Students train student athletes in workout program

RYAN DISDIER
Staff Writer

Strength and conditioning is an important aspect of sports, although sometimes it goes unnoticed. There is an exceptional strength and conditioning program at The University that allows student trainers to interact directly with student athletes. It is a program that is beneficial for both trainers and athletes, and it is growing in popularity. The head of this program is Andrew Stuka.

“It is an academic-based program that is tied into a class that I teach called essentials to strength and conditioning,” Stuka said. “It is a lab opportunity for the students in that class to get hands-on experience. The athletes and the teams are essentially acting as subjects.”

Stuka also discussed the benefits for both parties.

“The dual benefit to the program is that students get hands-on experience, which is the primary focus. Secondly, the athletes get a strength and conditioning program with instructions on how to perform that exercise,” he said.

This program stemmed from an idea Stuka had over four years ago. The implementation of this program has immensely helped student athletes and trainers.
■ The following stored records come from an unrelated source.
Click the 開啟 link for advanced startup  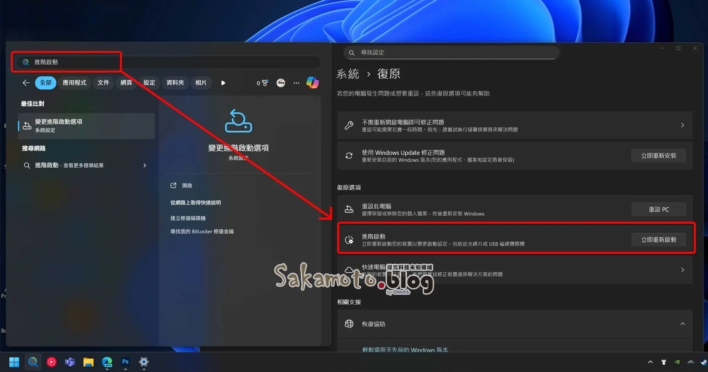coord(187,185)
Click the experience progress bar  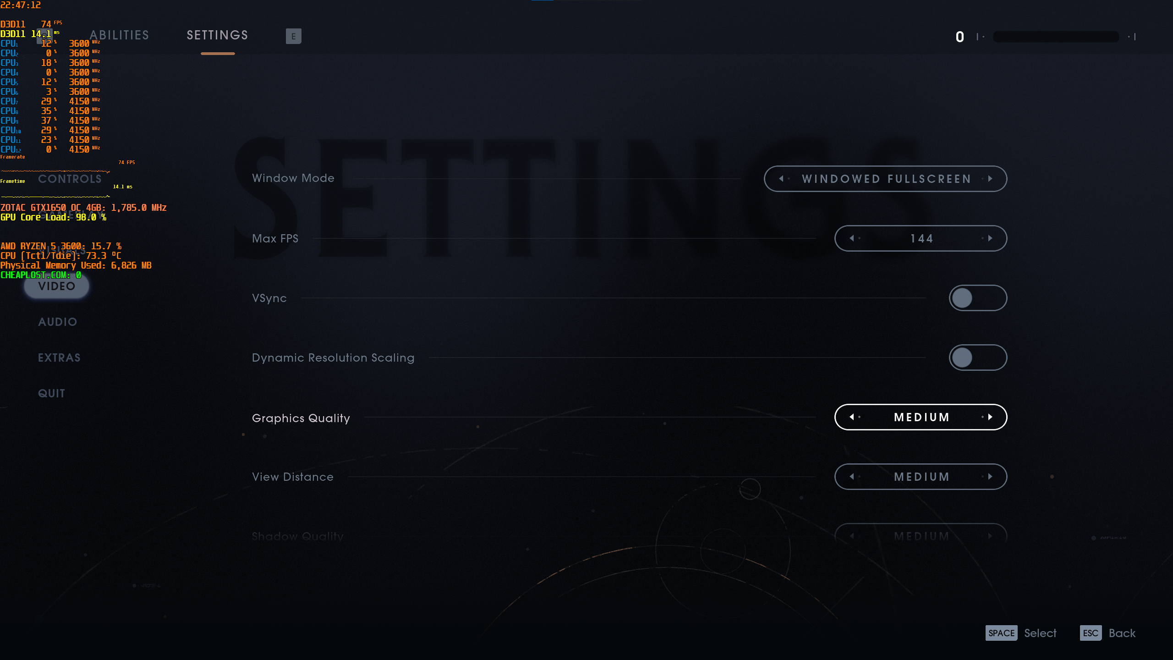coord(1056,37)
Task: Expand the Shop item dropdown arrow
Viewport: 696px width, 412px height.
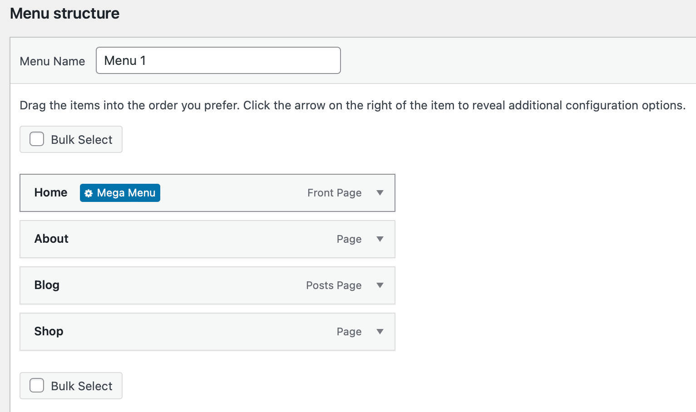Action: point(380,332)
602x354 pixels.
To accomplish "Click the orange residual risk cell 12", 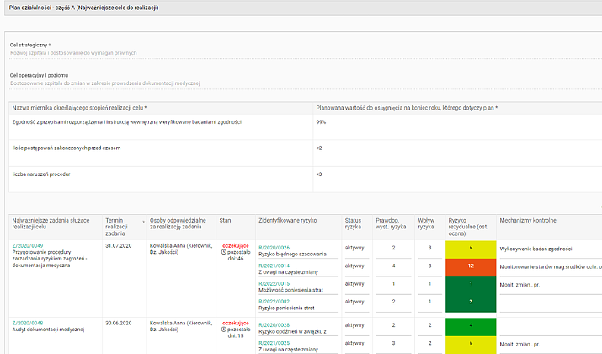I will pos(471,266).
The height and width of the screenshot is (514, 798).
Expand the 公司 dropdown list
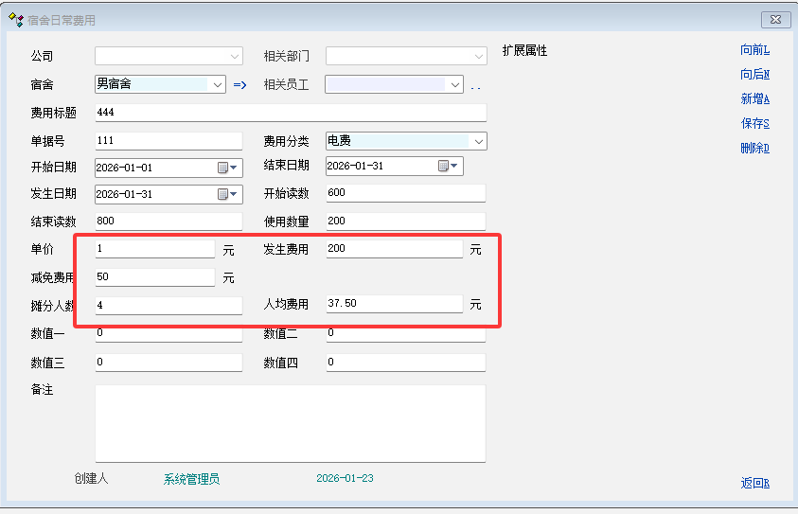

“One of the things with NCAA regulations is that students cannot do anything in the off-season with their coaches. So what we started to do was offer the program as a voluntary thing,” Stuka said. “The athletes realize the benefit from this program, so a lot of them utilize this program and receive help under the watchful eye of a certified specialist.”

While learning things from a textbook is important, the experience the student trainers receive from this experience is invaluable.

“It is one of the things I have noticed they (the student trainers) missed out on. The classroom is one thing, but to actually interact with people, you see the differences from individual to individual,” Stuka said. “When you get out in the real world you will be working with people, so getting the students out of the classroom and interacting with people is very beneficial.”

The program has a strong foundation, and the popularity of it is starting to grow. Athletes, teams, the exercise science department and The University all benefit from the use of this program. Having student trainers interact with student athletes enhances the experience within the exercise science department and makes the athletes better as well.

Stuka also said he believes the success from the program will only make it bigger.

“As the popularity of it grows, it is because of the amount of teams that want to get involved. Originally, we started with just the women’s basketball team, but now a good majority of them want to get involved,” he said. “Depending on the season, it is a voluntary basis, but over the years more teams have taken part in. The success and the numbers are certainly enough to warrant to existence of the program.”

This program is only one of the things that goes into preparation for the beginning of the season. This program is being put to good use with winter sports starting soon at The University.